THE INTERGOVERNMENTAL Panel on Climate Change (IPCC) is to have a clear plan for its programme of work in the coming years, following the meeting of member governments at its 60th Plenary Session now ongoing in Istanbul, Turkey.
The number and scope of scientific reports that are to be done by the IPCC are among the decisions to be made by the delegates of 195 member governments represented at the four-day meeting, which will end on January 19.
“The latest cycle began with the election of the new IPCC and Task Force Bureaus at the end of July 2023. The Panel already decided at its 43rd Session in April 2016 that a special report on climate change and cities will be produced in the seventh cycle. It also decided at its 49th Session in May 2019 that the seventh cycle will deliver a methodology report on short-lived climate forces,” notes a January 15 news release from the entity.
The IPCC, created in 1988 by the World Meteorological Organization and the United Nations Environment Programme, provides governments with scientific information that they can use to develop climate policies.

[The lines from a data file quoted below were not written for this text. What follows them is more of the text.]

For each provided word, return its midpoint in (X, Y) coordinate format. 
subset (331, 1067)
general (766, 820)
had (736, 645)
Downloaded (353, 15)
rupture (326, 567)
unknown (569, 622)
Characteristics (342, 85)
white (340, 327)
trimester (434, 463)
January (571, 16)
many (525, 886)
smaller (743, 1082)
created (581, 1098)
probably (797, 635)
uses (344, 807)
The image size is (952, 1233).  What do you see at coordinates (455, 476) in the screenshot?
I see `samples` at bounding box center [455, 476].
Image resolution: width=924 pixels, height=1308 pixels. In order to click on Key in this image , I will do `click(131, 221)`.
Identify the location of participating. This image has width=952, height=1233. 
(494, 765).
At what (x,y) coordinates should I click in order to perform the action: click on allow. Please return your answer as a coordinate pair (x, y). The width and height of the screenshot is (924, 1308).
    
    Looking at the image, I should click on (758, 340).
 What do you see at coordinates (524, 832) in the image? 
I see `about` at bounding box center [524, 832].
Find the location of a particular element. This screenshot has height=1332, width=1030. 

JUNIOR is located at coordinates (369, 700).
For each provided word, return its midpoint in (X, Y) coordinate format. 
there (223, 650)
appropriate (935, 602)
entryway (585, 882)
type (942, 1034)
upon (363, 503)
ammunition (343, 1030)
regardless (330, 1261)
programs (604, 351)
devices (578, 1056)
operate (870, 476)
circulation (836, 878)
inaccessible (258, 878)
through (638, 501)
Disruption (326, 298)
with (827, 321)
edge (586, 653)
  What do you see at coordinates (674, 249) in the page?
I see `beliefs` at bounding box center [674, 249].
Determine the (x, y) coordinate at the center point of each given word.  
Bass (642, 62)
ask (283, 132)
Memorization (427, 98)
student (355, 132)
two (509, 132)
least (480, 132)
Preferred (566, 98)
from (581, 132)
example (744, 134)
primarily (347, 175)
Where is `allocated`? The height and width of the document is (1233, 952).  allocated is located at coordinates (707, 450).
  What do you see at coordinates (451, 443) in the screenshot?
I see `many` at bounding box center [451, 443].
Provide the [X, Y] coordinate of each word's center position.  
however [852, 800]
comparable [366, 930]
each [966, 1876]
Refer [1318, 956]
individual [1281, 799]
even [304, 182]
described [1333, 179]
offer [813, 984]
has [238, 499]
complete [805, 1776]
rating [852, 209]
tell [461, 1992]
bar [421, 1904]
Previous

Its reports, including the special report on global warming of 1.5 degrees Celsius, have been a key input into international climate change negotiations.
Speaking at the opening ceremony at the Istanbul Lutfi Kirdar International Convention and Exhibition Centre, new IPCC Chair Jim Skea said there was no question of the impact the IPCC reports have had.
“Our past reports have made a direct and well-recognised contribution to enhancing global climate awareness and supporting climate action. They provided critical inputs for the annual Conferences of the Parties – the COPs – of the UN Framework Convention on Climate Change and have informed and cast light on the global ambition of limiting global warming to 1.5 degrees,” he said.
“Reports on Climate Change and Land, and Oceans and the Cryosphere in a Changing Climate, have highlighted the connections between climate change and other global challenges, and have informed other UN Convention,” Skea added.
He has urged the support of member governments for the continued work of scientists in this area.
“Today, more than ever before, it is evident that climate change science has played a pivotal part in determining the outcome of negotiations between the 198 Parties to the Framework Convention,” Skea said.
“I am confident that all IPCC member governments will recognise the collective benefit from supporting the declared priority for this assessment cycle to strengthen further IPCC’s relevance for all policymakers and our engagement with other UN assessment processes,” he added.
Informed by the science, countries, including small island developing states of the Caribbean, have been locked in the struggle to ensure a climate-safe future. Among the things that have been championed by the work of the IPCC are significantly scaled up mitigation and adaptation actions to stymie the seemingly run-away increases in global temperatures dues to human consumption of fossil fuels that in turn triggers climate impacts.
Those impacts include rising sea levels as well as extreme hurricanes and droughts by which islands of the Caribbean have been devastated over recent years. Climate risks and threats also extend to food and freshwater security, as well as public health.